Integration and validation of mass spectrometry proteomics data sets

Mass spectrometry (MS) has been a key player in biological investigation for some time and is the instrument of choice for high throughput proteomics. However, the generation of large, inherently rich, proteomics data sets has far outpaced our ability to utilize them to produce biological knowledge. The ultimate utility of MS proteomics is closely tied to our ability to interpret, integrate and validate this voluminous data. By way of introduction, I discuss the creation of the Open Proteomics Database, which aims to increase publicly available data and to encourage broader contribution from the statistical and bioinformatic communities. Next, I detail research efforts in the integration of mass spectrometry data sets to increase the number of quantifiable peptides. Comparing peptide quantities between experiments (or subsequent chromatographic fractions) in large numbers requires the chromatographic alignment of MS signals, a challenging problem. We use Dynamic Time Warping (DTW) and a bijective (one-to-one) interpolant to create a smooth warp function amenable to multiple alignment. We test a wide variety of alignment scenarios coupled with high confidence, overlapping peptide identifications to optimize and compare alignment parameters. We determine an optimal spectral similarity function, show the importance of penalizing gaps in the alignment path, and demonstrate the utility of our algorithm for multiple alignments. Then, we introduce a method to independently validate large scale proteomics data sets. We use known biases in sample constitution including amino acid content, transmembrane sequence content, and protein abundance to estimate peptide false identification rates (FIRs) in what we term sample bias validation (SBV).
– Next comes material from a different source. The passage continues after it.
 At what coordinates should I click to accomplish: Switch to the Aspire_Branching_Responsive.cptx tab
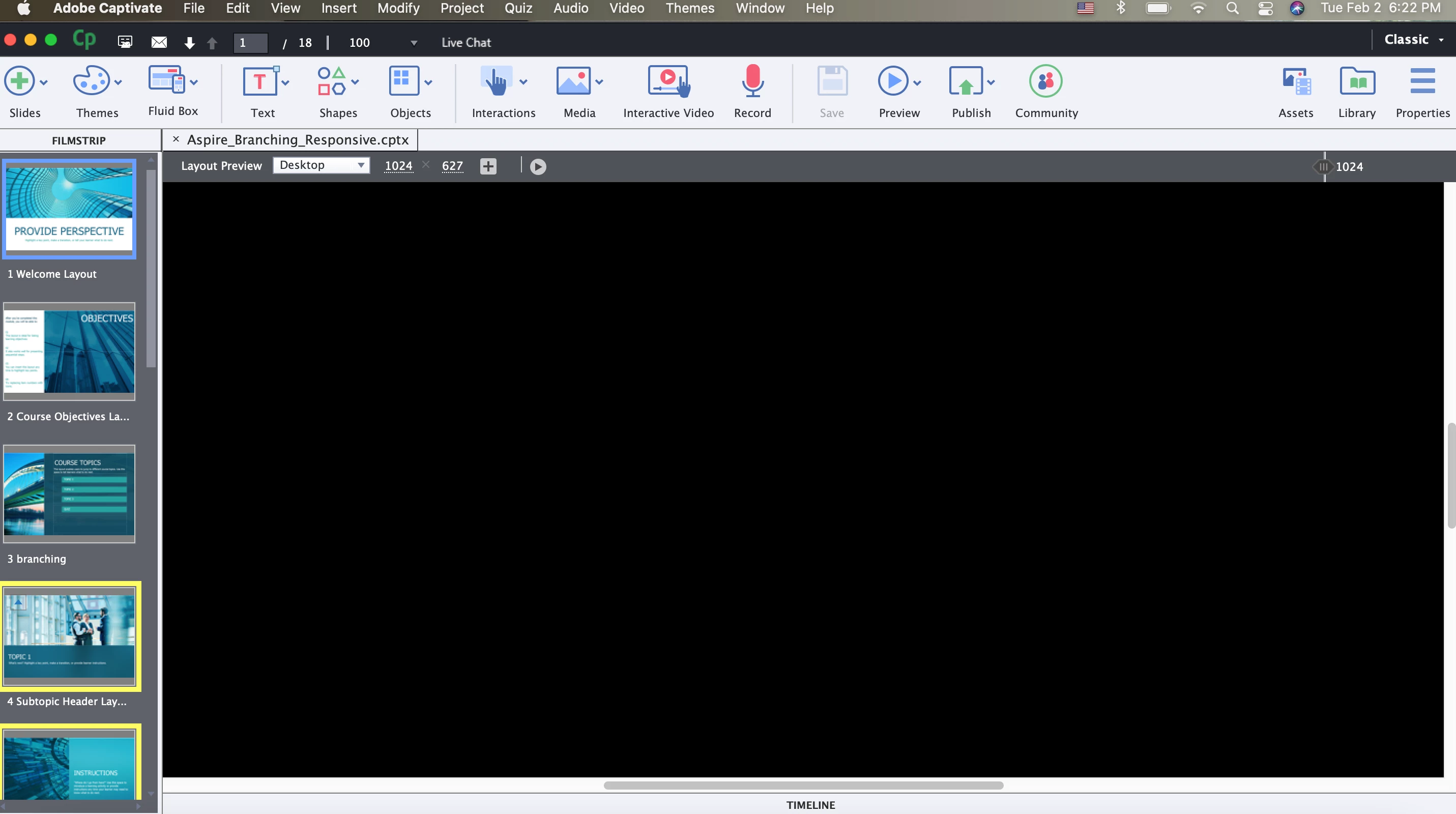[x=297, y=139]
We use SBV to compare the false identification rate accuracy (FIRA) and recall capabilities of widely used techniques for error estimation in MS based proteomics. Finally, we describe the open source package mspire (mass spectrometry proteomics in Ruby). Mspire offers unified interfaces for working with a variety of file formats across the analytical pipeline, much needed converters between key formats, and tools for FIR determination. The package eases the burden of working with MS proteomics data, reducing the barrier of entry to developers and offering useful tools to analysts of MS proteomics data.